AIM OF THE TASK:
Write out the data exactly as given, dropping every picture.
*** MATERIAL FOR THE TASK ***
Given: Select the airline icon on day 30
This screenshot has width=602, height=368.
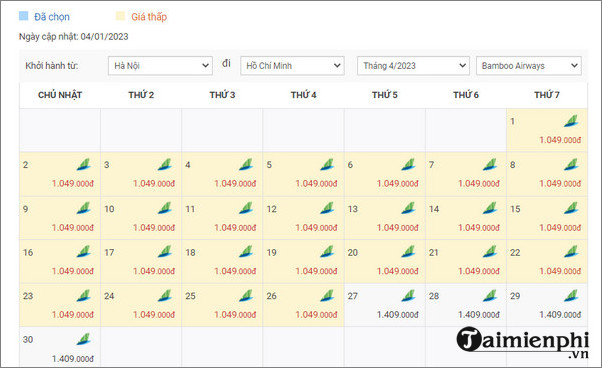Looking at the screenshot, I should tap(84, 339).
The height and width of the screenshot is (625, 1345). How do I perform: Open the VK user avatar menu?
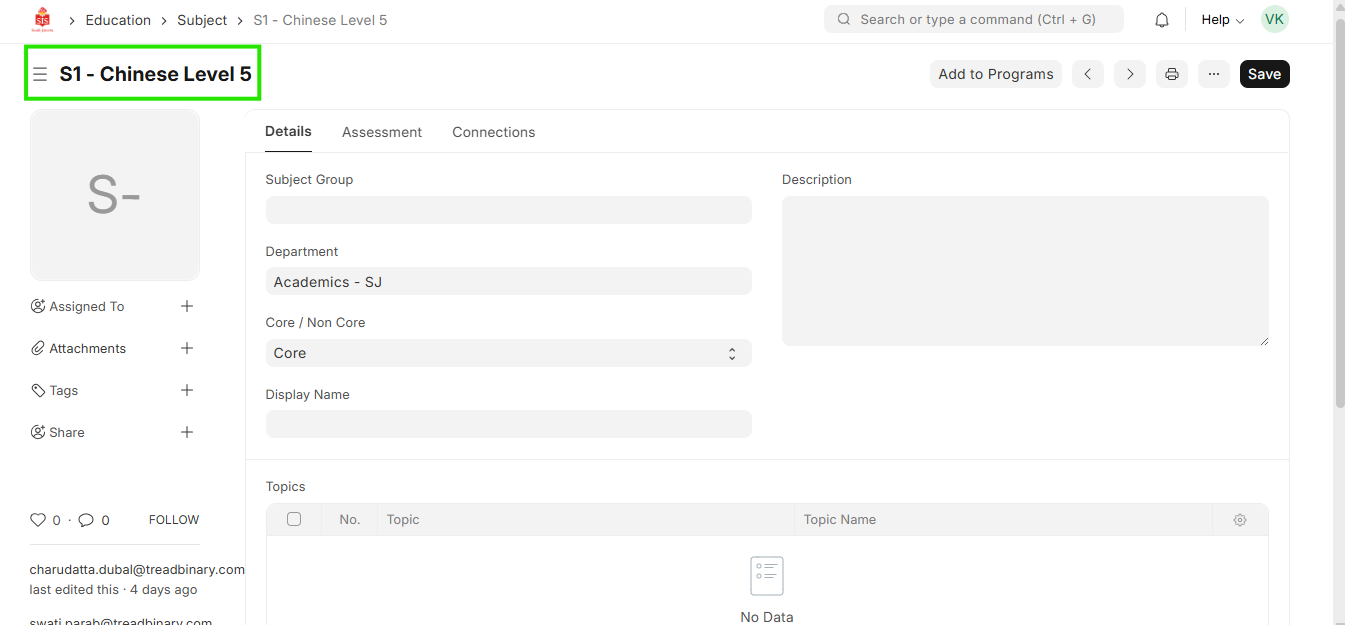click(x=1274, y=19)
***
THE COMPLETED TASK:
Given: Select the airline icon on day 30
This screenshot has width=602, height=368.
Looking at the screenshot, I should tap(84, 339).
The height and width of the screenshot is (625, 1345). How do I perform: Open the VK user avatar menu?
click(x=1274, y=19)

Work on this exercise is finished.